Saved entries
##########
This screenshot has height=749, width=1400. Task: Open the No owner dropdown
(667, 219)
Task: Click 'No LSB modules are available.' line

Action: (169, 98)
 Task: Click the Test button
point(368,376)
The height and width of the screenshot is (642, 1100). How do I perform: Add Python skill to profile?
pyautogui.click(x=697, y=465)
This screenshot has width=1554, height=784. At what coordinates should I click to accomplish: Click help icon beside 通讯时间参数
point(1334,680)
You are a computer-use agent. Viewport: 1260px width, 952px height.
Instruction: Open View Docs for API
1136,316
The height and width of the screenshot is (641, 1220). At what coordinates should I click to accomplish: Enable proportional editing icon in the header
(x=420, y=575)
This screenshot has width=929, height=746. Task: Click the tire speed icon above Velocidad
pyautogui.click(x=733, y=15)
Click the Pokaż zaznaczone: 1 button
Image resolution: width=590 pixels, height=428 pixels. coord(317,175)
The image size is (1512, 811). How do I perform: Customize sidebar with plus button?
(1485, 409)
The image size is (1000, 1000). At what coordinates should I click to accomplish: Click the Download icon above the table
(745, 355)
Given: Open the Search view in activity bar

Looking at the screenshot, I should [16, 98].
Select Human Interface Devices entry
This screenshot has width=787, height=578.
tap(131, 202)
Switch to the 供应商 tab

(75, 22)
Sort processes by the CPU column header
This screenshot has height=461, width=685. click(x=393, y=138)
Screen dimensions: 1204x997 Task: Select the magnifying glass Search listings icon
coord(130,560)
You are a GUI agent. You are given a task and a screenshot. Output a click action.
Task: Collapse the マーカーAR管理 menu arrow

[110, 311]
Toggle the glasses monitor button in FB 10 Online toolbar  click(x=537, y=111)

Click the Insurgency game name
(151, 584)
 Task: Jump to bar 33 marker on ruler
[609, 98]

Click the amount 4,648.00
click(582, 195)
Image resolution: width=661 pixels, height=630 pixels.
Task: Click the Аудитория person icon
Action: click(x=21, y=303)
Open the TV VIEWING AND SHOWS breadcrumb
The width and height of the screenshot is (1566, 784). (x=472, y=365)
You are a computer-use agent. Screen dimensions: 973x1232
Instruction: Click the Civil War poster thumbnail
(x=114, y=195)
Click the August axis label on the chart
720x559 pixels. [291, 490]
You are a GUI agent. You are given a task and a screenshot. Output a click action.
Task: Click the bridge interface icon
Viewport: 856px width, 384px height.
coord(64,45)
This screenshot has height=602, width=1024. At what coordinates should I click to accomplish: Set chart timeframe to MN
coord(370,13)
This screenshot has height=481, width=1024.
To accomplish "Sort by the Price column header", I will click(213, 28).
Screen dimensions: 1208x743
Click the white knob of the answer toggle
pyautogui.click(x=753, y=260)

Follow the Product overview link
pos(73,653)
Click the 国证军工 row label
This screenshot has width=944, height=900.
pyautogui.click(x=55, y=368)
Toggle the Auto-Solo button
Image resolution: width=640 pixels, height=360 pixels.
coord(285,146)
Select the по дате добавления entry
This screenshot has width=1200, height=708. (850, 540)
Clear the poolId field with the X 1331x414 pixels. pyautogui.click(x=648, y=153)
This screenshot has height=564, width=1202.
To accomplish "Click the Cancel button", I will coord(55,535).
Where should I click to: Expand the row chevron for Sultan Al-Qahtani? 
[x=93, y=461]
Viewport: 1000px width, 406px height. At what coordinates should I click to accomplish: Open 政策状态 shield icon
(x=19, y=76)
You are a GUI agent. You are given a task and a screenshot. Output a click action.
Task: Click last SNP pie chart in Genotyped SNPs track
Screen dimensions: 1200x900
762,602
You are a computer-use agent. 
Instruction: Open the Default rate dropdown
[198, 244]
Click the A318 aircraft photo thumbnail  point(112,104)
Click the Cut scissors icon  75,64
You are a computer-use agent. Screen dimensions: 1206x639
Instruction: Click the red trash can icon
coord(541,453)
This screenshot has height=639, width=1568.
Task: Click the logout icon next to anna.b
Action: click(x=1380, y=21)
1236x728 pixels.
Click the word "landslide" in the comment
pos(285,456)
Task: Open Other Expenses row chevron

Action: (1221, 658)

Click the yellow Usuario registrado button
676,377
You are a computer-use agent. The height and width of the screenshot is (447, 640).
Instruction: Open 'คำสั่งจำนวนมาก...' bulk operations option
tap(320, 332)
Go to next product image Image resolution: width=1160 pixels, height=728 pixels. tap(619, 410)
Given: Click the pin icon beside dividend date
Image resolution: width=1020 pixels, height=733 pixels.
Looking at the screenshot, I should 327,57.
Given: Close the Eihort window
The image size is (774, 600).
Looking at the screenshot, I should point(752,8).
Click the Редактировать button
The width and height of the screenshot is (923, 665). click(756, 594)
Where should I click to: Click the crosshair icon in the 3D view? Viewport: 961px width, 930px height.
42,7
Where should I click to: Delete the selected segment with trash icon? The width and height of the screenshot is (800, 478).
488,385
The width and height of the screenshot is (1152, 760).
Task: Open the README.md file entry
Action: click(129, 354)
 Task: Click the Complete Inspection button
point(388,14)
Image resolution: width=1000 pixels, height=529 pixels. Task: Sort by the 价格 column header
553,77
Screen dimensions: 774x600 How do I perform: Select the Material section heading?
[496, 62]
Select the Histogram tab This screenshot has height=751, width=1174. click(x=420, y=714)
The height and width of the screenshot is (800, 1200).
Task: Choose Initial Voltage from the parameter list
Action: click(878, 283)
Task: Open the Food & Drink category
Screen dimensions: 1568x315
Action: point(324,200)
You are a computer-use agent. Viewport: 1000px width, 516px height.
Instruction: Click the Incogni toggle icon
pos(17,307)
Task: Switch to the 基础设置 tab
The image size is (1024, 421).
##########
Problem to solve: Retype every record exactly, omitting nothing.

Exercise answer:
This screenshot has height=749, width=1400. Task: Open the No owner dropdown
(667, 219)
Task: Click 'No LSB modules are available.' line

Action: (169, 98)
 Task: Click the Test button
point(368,376)
The height and width of the screenshot is (642, 1100). How do I perform: Add Python skill to profile?
pyautogui.click(x=697, y=465)
This screenshot has width=1554, height=784. At what coordinates should I click to accomplish: Click help icon beside 通讯时间参数
point(1334,680)
You are a computer-use agent. Viewport: 1260px width, 952px height.
Instruction: Open View Docs for API
1136,316
The height and width of the screenshot is (641, 1220). At what coordinates should I click to accomplish: Enable proportional editing icon in the header
(x=420, y=575)
This screenshot has width=929, height=746. Task: Click the tire speed icon above Velocidad
pyautogui.click(x=733, y=15)
Click the Pokaż zaznaczone: 1 button
Image resolution: width=590 pixels, height=428 pixels. coord(317,175)
The image size is (1512, 811). How do I perform: Customize sidebar with plus button?
(1485, 409)
The image size is (1000, 1000). At what coordinates should I click to accomplish: Click the Download icon above the table
(745, 355)
Given: Open the Search view in activity bar

Looking at the screenshot, I should [16, 98].
Select Human Interface Devices entry
This screenshot has width=787, height=578.
tap(131, 202)
Switch to the 供应商 tab

(75, 22)
Sort processes by the CPU column header
This screenshot has height=461, width=685. click(x=393, y=138)
Screen dimensions: 1204x997 Task: Select the magnifying glass Search listings icon
coord(130,560)
You are a GUI agent. You are given a task and a screenshot. Output a click action.
Task: Collapse the マーカーAR管理 menu arrow

[110, 311]
Toggle the glasses monitor button in FB 10 Online toolbar  click(x=537, y=111)

Click the Insurgency game name
(151, 584)
 Task: Jump to bar 33 marker on ruler
[609, 98]

Click the amount 4,648.00
click(582, 195)
Image resolution: width=661 pixels, height=630 pixels.
Task: Click the Аудитория person icon
Action: click(x=21, y=303)
Open the TV VIEWING AND SHOWS breadcrumb
The width and height of the screenshot is (1566, 784). (x=472, y=365)
You are a computer-use agent. Screen dimensions: 973x1232
Instruction: Click the Civil War poster thumbnail
(x=114, y=195)
Click the August axis label on the chart
720x559 pixels. [291, 490]
You are a GUI agent. You are given a task and a screenshot. Output a click action.
Task: Click the bridge interface icon
Viewport: 856px width, 384px height.
coord(64,45)
This screenshot has height=602, width=1024. At what coordinates should I click to accomplish: Set chart timeframe to MN
coord(370,13)
This screenshot has height=481, width=1024.
To accomplish "Sort by the Price column header", I will click(213, 28).
Screen dimensions: 1208x743
Click the white knob of the answer toggle
pyautogui.click(x=753, y=260)

Follow the Product overview link
pos(73,653)
Click the 国证军工 row label
This screenshot has width=944, height=900.
pyautogui.click(x=55, y=368)
Toggle the Auto-Solo button
Image resolution: width=640 pixels, height=360 pixels.
coord(285,146)
Select the по дате добавления entry
This screenshot has width=1200, height=708. (850, 540)
Clear the poolId field with the X 1331x414 pixels. pyautogui.click(x=648, y=153)
This screenshot has height=564, width=1202.
To accomplish "Click the Cancel button", I will coord(55,535).
Where should I click to: Expand the row chevron for Sultan Al-Qahtani? 
[x=93, y=461]
Viewport: 1000px width, 406px height. At what coordinates should I click to accomplish: Open 政策状态 shield icon
(x=19, y=76)
You are a GUI agent. You are given a task and a screenshot. Output a click action.
Task: Click last SNP pie chart in Genotyped SNPs track
Screen dimensions: 1200x900
762,602
You are a computer-use agent. 
Instruction: Open the Default rate dropdown
[198, 244]
Click the A318 aircraft photo thumbnail  point(112,104)
Click the Cut scissors icon  75,64
You are a computer-use agent. Screen dimensions: 1206x639
Instruction: Click the red trash can icon
coord(541,453)
This screenshot has height=639, width=1568.
Task: Click the logout icon next to anna.b
Action: click(x=1380, y=21)
1236x728 pixels.
Click the word "landslide" in the comment
pos(285,456)
Task: Open Other Expenses row chevron

Action: (1221, 658)

Click the yellow Usuario registrado button
676,377
You are a computer-use agent. The height and width of the screenshot is (447, 640).
Instruction: Open 'คำสั่งจำนวนมาก...' bulk operations option
tap(320, 332)
Go to next product image Image resolution: width=1160 pixels, height=728 pixels. tap(619, 410)
Given: Click the pin icon beside dividend date
Image resolution: width=1020 pixels, height=733 pixels.
Looking at the screenshot, I should 327,57.
Given: Close the Eihort window
The image size is (774, 600).
Looking at the screenshot, I should point(752,8).
Click the Редактировать button
The width and height of the screenshot is (923, 665). click(756, 594)
Where should I click to: Click the crosshair icon in the 3D view? Viewport: 961px width, 930px height.
42,7
Where should I click to: Delete the selected segment with trash icon? The width and height of the screenshot is (800, 478).
488,385
The width and height of the screenshot is (1152, 760).
Task: Open the README.md file entry
Action: click(129, 354)
 Task: Click the Complete Inspection button
point(388,14)
Image resolution: width=1000 pixels, height=529 pixels. Task: Sort by the 价格 column header
553,77
Screen dimensions: 774x600 How do I perform: Select the Material section heading?
[496, 62]
Select the Histogram tab This screenshot has height=751, width=1174. click(x=420, y=714)
The height and width of the screenshot is (800, 1200).
Task: Choose Initial Voltage from the parameter list
Action: click(878, 283)
Task: Open the Food & Drink category
Screen dimensions: 1568x315
Action: point(324,200)
You are a computer-use agent. Viewport: 1000px width, 516px height.
Instruction: Click the Incogni toggle icon
pos(17,307)
Task: Switch to the 基础设置 tab
The image size is (1024, 421).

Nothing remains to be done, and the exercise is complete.